Emergency teams were trying to assess the crisis with Pakistan and Afghanistan’s other neighbors.
“Millions of people will face serious shortages of food, serious shortages of water and other supplies . . . if we cannot deliver the needed assistance,” U.N. spokeswoman Stephanie Bunker told reporters in Islamabad.
The world body is scrambling for answers because charities such as Tearfund, Oxfam and Save the Children, along with the United Nations itself, pulled out of the Afghan capital of Kabul last week in anticipation of U.S. retaliation against terror master Osama bin Laden and the ruling Taliban militia that protects him.

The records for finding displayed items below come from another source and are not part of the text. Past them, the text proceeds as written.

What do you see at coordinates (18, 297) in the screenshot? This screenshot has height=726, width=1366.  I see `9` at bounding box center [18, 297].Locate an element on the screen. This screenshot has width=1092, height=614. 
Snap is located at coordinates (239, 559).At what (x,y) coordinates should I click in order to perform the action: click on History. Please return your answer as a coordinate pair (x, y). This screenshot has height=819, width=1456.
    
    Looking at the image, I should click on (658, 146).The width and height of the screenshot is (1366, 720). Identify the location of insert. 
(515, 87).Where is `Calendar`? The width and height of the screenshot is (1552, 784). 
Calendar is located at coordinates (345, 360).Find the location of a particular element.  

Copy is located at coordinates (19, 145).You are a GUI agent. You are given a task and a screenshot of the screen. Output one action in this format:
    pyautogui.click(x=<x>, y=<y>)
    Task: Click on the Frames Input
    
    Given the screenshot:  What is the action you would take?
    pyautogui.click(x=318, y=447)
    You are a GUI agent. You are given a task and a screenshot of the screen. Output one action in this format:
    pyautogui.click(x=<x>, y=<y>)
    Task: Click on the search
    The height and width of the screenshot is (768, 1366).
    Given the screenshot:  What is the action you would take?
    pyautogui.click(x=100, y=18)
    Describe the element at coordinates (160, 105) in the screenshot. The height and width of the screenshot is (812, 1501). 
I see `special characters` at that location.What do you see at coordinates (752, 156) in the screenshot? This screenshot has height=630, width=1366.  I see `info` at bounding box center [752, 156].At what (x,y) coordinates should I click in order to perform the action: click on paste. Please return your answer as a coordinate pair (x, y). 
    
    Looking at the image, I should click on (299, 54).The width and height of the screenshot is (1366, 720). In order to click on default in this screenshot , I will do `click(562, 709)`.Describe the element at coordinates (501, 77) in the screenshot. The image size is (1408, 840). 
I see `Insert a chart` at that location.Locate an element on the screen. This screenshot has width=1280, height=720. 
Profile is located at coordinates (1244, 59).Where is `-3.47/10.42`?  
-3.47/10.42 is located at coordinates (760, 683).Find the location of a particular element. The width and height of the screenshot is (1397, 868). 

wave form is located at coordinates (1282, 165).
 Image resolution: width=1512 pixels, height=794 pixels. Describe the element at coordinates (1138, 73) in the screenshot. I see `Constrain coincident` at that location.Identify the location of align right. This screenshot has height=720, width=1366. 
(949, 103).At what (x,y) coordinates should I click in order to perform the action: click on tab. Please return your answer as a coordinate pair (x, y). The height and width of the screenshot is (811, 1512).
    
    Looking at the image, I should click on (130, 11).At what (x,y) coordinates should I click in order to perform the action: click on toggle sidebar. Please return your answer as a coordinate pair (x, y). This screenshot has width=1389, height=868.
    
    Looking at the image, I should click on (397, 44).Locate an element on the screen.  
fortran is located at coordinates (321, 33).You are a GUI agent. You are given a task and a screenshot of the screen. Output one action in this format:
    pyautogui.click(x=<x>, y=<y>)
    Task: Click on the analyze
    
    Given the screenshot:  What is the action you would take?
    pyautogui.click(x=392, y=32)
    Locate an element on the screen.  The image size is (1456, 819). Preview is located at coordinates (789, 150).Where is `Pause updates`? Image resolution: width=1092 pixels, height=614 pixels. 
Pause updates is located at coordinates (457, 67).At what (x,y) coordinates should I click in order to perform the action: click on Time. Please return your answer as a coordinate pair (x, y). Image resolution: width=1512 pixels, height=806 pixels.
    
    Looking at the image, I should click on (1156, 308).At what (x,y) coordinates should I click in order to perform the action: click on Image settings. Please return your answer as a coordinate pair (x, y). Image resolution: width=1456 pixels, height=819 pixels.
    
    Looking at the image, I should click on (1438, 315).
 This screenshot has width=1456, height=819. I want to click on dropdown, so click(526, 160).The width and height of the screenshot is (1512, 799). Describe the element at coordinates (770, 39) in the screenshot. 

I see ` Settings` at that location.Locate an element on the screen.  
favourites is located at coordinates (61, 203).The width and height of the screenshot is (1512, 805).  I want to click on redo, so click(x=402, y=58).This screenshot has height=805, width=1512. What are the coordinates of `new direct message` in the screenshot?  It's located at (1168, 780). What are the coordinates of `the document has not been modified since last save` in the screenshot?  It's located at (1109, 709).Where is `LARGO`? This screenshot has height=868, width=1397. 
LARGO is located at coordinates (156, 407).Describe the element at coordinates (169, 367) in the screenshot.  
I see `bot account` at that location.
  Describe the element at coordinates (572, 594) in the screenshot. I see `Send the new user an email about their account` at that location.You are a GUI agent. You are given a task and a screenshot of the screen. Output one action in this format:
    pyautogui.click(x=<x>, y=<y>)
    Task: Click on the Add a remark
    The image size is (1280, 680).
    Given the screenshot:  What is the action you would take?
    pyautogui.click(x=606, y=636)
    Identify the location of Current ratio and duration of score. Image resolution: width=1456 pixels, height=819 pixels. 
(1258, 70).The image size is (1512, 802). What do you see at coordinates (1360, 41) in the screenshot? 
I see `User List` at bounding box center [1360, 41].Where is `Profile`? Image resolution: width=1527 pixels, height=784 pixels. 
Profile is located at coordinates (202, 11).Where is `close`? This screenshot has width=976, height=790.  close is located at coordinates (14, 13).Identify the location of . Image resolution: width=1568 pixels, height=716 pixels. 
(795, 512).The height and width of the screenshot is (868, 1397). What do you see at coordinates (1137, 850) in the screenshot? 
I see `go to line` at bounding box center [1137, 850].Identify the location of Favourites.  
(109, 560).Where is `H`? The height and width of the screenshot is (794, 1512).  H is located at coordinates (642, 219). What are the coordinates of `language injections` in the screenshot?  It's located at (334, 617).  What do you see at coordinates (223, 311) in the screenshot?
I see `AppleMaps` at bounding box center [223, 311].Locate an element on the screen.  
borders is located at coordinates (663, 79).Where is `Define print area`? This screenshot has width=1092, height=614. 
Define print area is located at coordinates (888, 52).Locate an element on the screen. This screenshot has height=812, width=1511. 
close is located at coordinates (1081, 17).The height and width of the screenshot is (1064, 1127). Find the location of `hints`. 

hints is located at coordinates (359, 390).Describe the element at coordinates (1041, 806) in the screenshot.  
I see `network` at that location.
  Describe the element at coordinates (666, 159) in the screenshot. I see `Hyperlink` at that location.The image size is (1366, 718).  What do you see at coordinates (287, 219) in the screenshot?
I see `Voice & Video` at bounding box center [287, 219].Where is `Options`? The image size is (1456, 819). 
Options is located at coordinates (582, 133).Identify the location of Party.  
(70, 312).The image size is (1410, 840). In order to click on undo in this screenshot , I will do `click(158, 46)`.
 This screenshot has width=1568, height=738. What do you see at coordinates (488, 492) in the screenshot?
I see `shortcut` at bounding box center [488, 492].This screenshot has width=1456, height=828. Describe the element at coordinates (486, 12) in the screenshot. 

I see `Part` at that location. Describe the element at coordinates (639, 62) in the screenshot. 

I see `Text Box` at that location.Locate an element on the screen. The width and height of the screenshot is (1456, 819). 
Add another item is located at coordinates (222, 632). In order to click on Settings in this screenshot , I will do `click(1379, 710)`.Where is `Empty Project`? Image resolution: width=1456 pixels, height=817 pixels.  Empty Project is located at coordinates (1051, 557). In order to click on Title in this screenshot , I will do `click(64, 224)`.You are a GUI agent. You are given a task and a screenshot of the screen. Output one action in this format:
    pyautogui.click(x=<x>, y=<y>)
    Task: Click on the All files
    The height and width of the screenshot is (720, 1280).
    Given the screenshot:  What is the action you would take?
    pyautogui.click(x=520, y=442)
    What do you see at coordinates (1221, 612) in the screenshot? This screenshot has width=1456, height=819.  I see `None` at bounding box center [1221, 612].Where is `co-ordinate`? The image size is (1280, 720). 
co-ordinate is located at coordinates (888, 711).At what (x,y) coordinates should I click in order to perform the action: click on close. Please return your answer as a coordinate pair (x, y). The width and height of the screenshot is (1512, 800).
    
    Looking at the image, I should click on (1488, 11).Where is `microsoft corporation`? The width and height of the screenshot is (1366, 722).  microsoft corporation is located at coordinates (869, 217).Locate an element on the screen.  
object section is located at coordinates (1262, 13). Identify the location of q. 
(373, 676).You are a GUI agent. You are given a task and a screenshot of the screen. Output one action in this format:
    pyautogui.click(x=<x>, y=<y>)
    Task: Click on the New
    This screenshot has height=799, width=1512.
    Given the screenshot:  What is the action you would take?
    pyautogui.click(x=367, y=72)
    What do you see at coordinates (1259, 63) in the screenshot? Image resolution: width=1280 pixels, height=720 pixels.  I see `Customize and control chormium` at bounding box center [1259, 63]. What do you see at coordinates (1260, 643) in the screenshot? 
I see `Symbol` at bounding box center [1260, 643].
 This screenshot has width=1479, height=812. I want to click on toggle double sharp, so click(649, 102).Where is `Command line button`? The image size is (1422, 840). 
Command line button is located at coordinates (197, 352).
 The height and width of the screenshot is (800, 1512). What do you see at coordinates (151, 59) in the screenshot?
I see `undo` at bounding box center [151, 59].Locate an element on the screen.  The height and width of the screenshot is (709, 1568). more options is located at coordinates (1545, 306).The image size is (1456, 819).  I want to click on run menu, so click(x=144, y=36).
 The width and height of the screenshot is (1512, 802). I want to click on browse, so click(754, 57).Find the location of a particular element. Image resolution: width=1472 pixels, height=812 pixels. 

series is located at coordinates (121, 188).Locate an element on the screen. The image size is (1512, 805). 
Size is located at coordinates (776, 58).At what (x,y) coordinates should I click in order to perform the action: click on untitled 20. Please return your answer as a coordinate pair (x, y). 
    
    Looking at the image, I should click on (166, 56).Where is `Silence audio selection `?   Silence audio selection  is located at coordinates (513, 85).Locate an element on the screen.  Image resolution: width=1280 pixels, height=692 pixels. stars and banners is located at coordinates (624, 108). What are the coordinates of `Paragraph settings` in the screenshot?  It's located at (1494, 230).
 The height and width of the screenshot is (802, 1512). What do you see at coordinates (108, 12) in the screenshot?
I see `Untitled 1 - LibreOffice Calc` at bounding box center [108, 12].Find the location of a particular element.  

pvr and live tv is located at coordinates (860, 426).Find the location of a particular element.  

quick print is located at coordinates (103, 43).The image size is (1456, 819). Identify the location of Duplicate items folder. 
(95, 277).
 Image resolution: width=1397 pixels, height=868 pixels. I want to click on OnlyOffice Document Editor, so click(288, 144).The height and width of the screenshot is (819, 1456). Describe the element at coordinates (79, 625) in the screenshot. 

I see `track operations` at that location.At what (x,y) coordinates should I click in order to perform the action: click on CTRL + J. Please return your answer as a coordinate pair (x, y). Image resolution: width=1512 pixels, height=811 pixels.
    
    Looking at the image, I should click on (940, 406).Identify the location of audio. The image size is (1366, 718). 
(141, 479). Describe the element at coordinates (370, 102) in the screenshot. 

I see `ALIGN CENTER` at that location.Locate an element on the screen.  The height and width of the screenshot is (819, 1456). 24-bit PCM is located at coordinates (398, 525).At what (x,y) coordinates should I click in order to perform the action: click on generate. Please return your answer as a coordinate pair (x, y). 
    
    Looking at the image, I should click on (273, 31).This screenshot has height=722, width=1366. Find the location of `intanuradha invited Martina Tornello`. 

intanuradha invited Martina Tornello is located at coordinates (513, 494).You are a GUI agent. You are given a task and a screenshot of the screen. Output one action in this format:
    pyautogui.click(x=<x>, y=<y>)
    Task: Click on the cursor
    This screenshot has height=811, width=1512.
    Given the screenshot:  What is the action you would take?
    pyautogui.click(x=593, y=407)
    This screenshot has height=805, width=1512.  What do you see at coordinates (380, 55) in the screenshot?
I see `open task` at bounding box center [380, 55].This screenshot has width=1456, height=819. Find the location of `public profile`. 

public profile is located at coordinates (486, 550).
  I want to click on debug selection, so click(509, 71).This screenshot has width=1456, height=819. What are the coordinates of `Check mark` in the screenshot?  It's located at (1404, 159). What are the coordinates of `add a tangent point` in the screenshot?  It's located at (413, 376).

Aid workers said Afghanistan, wracked by years of war, famine and misery, was already living on the edge.
“About 75 percent of Afghans don’t have safe water, 90 percent don’t have adequate sanitation and 75 percent don’t have access to the most basic health care. One in every four kids dies before the age of 5,” said Oxfam’s Matt Grainger.
When the harsh mountain winter sets in, remote areas may be doomed.
“Once the winter comes, all bets are off,” Grainger said.
He said that “if agencies haven’t got full food and shelter in place before Nov. 7 in these remote regions, we won’t be back until spring.”
The lucky refugees who have crossed the border, some traveling miles on foot or horseback, have a dubious future in Pakistan’s impoverished cities and refugee camps.
The United Nations said Pakistan has already absorbed 2 million Afghan refugees.